Gestational diabetes mellitus had been related to a higher risk of intrapartum complications (32). Regarding intrapartum fetal complications, early GDM has been associated with increased risk (AOR 8.06) of low APGAR score at birth and 2.65 times increased risk of NICU admissions of the baby, in line with the previous literature (33). Findings suggest the need to give special attention to women with early-onset GDM at the time of delivery. Availability of a neonatal resuscitation team at the time of birth can prevent adverse outcomes in terms of early neonatal morbidity and mortality. In addition, NICU admission can be reduced by good glycemic control in early-onset GDM women during the course of their pregnancy. It will not only improve fetal and maternal health but also reduce the burden on healthcare resources.
Conclusion
Hearth care interventions should be directed to prevent early-onset GDM by addressing the risk factors during preconception and early pregnancy. There‘s a great need to target management strategies to achieve better and tight control of blood glucose levels if GDM arises early in the pregnancy. Many complications identified in the early-onset GDM are developmental (macro-somia, polyhydramnios, issues of fetal wellbeing in utero and at the time of birth) which takes time to reach a point of intricacy. The targeted and aggressive approach to identifying at-risk women, identifying these problems earlier, and providing timely treatment may prevent their occurrence and their negative consequences as well.
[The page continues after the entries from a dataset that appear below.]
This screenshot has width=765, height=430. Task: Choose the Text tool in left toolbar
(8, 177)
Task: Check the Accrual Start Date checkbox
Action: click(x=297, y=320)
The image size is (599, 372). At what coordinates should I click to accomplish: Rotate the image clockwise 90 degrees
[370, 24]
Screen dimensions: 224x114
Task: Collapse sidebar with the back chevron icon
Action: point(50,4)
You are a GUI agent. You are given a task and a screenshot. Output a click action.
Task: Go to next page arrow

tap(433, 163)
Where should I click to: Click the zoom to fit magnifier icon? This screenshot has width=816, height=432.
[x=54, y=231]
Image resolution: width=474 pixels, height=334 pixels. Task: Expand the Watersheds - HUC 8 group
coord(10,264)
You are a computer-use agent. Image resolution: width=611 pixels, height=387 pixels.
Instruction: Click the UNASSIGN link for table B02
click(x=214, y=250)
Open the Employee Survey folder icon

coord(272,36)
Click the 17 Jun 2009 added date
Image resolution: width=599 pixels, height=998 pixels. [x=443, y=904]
This can be achieved by early registration, early screening and diagnosis, frequent checkups, growth ultrasounds, and the provision of efficient emergency care services to these high-risk pregnant women.
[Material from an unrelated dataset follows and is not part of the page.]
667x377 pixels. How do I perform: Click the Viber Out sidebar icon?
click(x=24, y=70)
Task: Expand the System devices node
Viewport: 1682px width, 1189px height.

Journalism Ethics considerations
Ethical issues (Including plagiarism, informed consent, misconduct, data fabrication and/or falsification, double publication and/or submission, redundancy, etc.) have been completely observed by the authors
Acknowledgements
We acknowledge efforts of the Deanship of Scientific Research at the University of Ha’il, KSA for their technical support as well as funding for the project (RG-20092). We like to thank Maternity and Children‘s Hospital in Hail, Saudi Arabia, for their support during data collection and acknowledge the cooperation and consent of all pregnant women participating in the study.
Footnotes
Conflict of interest
The authors declare that there is no conflict of interest.